Find all lines in the records that include the word "computer", and copy them out.

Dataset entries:
━━━━━━━━━━

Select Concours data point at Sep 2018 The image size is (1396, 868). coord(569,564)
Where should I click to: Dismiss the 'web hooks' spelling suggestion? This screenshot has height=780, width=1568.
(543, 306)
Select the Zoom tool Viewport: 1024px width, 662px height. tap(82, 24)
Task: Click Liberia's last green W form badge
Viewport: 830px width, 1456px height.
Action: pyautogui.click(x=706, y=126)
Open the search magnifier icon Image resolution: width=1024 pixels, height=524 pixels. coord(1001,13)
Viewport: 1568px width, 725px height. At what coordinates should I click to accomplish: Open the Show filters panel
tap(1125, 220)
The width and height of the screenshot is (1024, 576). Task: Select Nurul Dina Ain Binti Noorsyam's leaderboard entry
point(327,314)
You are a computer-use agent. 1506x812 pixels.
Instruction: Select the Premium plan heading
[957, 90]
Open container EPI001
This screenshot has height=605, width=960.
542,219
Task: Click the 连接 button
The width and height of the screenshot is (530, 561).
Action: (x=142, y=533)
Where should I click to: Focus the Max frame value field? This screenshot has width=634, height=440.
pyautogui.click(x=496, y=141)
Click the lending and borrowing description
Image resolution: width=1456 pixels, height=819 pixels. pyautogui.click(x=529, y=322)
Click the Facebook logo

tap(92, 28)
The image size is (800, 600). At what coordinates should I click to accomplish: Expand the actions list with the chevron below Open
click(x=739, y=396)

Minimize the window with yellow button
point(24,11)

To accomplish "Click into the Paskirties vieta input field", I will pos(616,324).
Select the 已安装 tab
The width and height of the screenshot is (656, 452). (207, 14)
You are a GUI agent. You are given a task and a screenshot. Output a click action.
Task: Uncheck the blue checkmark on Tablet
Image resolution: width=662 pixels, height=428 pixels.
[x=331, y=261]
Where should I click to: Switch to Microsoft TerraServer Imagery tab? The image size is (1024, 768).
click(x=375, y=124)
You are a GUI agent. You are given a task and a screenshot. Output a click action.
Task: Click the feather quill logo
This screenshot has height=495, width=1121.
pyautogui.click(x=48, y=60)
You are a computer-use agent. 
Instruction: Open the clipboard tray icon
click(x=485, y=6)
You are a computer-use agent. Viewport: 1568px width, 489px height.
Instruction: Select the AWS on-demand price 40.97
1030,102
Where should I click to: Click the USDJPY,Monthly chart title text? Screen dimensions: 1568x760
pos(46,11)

━━━━━━━━━━

Answer to the problem:
You are a computer-use agent. 1506x812 pixels.
You are a computer-use agent. 
You are a computer-use agent. Viewport: 1568px width, 489px height.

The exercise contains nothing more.